Real-Time Financial Risk Assessment in Dynamic Markets: A Review of Computational and Analytical Approaches
Keywords:
social media, investor psychology, risk-assessment frameworks, compliance considerationsAbstract
Financial markets are increasingly characterised by rapid structural changes, high volatility, and the interplay of multiple risk types, including market, credit, liquidity, and operational risks. Traditional risk-assessment frameworks, which rely on historical data and static end-of-day models, often fail to capture the speed and complexity of modern financial systems. This review
surveys recent advances in real-time financial risk assessment, highlighting interdisciplinary approaches that integrate economics, mathematics, machine learning, and behavioural finance.
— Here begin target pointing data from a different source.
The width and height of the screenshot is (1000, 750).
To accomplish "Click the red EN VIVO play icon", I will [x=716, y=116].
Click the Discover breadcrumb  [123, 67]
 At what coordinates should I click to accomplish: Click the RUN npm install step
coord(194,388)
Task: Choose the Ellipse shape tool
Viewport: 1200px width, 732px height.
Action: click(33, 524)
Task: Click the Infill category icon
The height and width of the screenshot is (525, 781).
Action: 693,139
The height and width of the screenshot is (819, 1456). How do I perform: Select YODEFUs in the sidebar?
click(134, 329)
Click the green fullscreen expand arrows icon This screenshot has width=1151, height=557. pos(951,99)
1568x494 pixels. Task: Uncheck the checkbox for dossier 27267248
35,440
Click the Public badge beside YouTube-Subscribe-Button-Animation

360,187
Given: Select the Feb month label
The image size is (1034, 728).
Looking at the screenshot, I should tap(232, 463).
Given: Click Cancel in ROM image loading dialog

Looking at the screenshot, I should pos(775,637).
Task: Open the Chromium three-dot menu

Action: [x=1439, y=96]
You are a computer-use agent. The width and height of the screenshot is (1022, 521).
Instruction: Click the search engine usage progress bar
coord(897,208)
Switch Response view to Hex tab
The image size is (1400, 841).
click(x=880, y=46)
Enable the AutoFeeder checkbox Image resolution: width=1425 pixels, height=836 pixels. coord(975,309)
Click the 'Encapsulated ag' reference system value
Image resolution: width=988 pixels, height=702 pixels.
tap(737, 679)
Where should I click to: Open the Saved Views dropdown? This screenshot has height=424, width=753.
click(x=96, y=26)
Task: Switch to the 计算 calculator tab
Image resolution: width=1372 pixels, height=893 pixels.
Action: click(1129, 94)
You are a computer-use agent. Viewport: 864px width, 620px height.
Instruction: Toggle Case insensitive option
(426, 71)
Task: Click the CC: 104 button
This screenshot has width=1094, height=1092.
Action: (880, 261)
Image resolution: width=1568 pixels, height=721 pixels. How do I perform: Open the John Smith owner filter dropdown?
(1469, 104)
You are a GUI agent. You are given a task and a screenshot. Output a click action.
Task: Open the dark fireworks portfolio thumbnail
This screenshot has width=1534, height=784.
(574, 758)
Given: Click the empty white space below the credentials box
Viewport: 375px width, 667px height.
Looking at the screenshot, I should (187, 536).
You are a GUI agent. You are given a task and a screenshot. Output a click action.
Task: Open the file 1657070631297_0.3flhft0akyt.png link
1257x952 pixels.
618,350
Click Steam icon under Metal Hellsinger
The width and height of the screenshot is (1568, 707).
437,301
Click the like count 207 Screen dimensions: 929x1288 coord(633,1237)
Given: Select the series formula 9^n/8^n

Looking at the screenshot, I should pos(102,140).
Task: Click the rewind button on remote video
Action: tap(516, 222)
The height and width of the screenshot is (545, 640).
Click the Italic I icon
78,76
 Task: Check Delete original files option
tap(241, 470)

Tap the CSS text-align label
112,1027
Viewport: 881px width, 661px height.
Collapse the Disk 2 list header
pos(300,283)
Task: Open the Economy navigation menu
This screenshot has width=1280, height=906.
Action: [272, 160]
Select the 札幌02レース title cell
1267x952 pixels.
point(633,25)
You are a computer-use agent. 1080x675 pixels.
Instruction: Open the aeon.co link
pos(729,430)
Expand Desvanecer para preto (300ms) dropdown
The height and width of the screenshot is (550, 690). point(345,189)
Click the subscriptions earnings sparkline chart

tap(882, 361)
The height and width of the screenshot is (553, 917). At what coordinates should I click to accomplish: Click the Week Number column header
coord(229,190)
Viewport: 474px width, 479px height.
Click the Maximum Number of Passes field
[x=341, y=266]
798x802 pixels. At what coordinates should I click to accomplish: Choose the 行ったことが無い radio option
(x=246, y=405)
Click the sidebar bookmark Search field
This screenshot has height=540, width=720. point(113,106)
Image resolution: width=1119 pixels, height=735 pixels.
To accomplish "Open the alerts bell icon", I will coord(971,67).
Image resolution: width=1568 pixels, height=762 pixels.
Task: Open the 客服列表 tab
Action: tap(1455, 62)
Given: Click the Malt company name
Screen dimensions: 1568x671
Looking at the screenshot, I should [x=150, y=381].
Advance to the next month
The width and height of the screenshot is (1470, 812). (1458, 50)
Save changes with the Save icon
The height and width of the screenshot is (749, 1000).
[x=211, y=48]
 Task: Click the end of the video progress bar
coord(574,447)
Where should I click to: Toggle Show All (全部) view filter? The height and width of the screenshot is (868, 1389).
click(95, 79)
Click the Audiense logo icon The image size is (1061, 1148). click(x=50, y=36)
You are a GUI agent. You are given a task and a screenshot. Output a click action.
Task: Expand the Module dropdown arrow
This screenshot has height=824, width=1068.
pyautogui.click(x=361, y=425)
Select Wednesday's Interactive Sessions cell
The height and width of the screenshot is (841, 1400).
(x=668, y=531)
The paper examines the evolution of risk-modelling paradigms, from classical statistical and stochastic models to adaptive frameworks that leverage streaming data architectures and high-frequency analytics. Quantitative methods, such as scenario-based stress testing and stochastic differential modelling, are discussed alongside machine-learning techniques, including supervised, unsupervised, and reinforcement-learning algorithms, for dynamic prediction and risk mitigation. The role of behavioural and sentiment-driven indicators, derived from news, social media, and investor psychology, is also considered in enhancing predictive accuracy.
Applications in derivatives pricing, hedging, and dynamic portfolio management demonstrate the practical relevance of these approaches, enabling proactive responses to market shocks and tail-risk events. Regulatory and compliance considerations, including model transparency, explainable AI, and adherence to evolving financial regulations, are addressed to ensure responsible deployment.